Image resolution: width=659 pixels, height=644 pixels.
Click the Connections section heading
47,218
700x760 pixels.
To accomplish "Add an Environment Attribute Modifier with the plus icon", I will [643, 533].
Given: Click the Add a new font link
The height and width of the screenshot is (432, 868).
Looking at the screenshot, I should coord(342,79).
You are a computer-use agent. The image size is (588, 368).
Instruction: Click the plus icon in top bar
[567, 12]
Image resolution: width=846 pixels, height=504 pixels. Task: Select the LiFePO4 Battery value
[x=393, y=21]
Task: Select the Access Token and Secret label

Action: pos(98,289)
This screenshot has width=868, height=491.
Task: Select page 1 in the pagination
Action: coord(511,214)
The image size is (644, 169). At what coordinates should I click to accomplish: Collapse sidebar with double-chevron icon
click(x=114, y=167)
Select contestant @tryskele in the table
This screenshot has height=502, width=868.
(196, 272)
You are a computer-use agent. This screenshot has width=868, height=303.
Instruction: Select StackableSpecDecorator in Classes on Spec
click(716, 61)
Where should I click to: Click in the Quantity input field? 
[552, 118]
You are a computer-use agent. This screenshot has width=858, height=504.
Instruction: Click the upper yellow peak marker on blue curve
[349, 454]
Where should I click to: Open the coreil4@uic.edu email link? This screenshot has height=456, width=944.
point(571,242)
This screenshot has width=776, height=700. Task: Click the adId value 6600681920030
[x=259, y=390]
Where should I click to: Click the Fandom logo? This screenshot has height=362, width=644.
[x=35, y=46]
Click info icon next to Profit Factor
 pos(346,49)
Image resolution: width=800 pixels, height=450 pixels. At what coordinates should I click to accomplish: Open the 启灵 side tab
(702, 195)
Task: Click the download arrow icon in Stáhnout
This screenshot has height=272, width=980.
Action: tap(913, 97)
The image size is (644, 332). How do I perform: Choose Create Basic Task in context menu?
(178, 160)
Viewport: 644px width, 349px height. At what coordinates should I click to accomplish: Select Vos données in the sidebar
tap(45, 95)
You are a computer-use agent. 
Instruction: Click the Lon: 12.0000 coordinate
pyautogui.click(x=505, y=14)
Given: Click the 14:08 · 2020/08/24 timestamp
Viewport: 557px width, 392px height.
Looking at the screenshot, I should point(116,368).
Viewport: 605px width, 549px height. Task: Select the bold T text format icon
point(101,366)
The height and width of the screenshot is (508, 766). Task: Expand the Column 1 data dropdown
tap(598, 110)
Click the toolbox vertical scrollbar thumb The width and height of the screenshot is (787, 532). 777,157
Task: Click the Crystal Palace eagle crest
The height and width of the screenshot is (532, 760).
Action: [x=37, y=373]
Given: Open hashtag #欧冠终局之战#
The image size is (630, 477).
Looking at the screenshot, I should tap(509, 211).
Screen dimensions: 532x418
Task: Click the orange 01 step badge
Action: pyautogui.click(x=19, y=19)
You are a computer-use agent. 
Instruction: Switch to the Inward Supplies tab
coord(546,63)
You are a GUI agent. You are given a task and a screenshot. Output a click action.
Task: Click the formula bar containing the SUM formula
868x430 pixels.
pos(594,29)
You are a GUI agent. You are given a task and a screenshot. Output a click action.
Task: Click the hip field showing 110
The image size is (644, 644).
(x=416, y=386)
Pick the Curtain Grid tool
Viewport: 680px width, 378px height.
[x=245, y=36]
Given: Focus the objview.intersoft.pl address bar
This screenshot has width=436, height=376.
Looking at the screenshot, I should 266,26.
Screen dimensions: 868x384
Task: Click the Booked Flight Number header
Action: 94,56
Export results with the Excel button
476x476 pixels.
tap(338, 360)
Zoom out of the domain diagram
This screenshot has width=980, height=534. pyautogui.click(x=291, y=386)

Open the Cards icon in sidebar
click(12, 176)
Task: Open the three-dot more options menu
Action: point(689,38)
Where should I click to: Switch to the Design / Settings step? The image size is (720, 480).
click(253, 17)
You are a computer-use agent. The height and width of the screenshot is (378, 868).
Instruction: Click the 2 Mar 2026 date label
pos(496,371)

────────────────────────────────────────

For this exercise, please copy exactly the lines from the one holding "This screenshot has width=436, height=376." through the end of the records, the first and last included.

This screenshot has width=436, height=376.
Looking at the screenshot, I should 266,26.
Screen dimensions: 868x384
Task: Click the Booked Flight Number header
Action: 94,56
Export results with the Excel button
476x476 pixels.
tap(338, 360)
Zoom out of the domain diagram
This screenshot has width=980, height=534. pyautogui.click(x=291, y=386)

Open the Cards icon in sidebar
click(12, 176)
Task: Open the three-dot more options menu
Action: point(689,38)
Where should I click to: Switch to the Design / Settings step? The image size is (720, 480).
click(253, 17)
You are a computer-use agent. The height and width of the screenshot is (378, 868).
Instruction: Click the 2 Mar 2026 date label
pos(496,371)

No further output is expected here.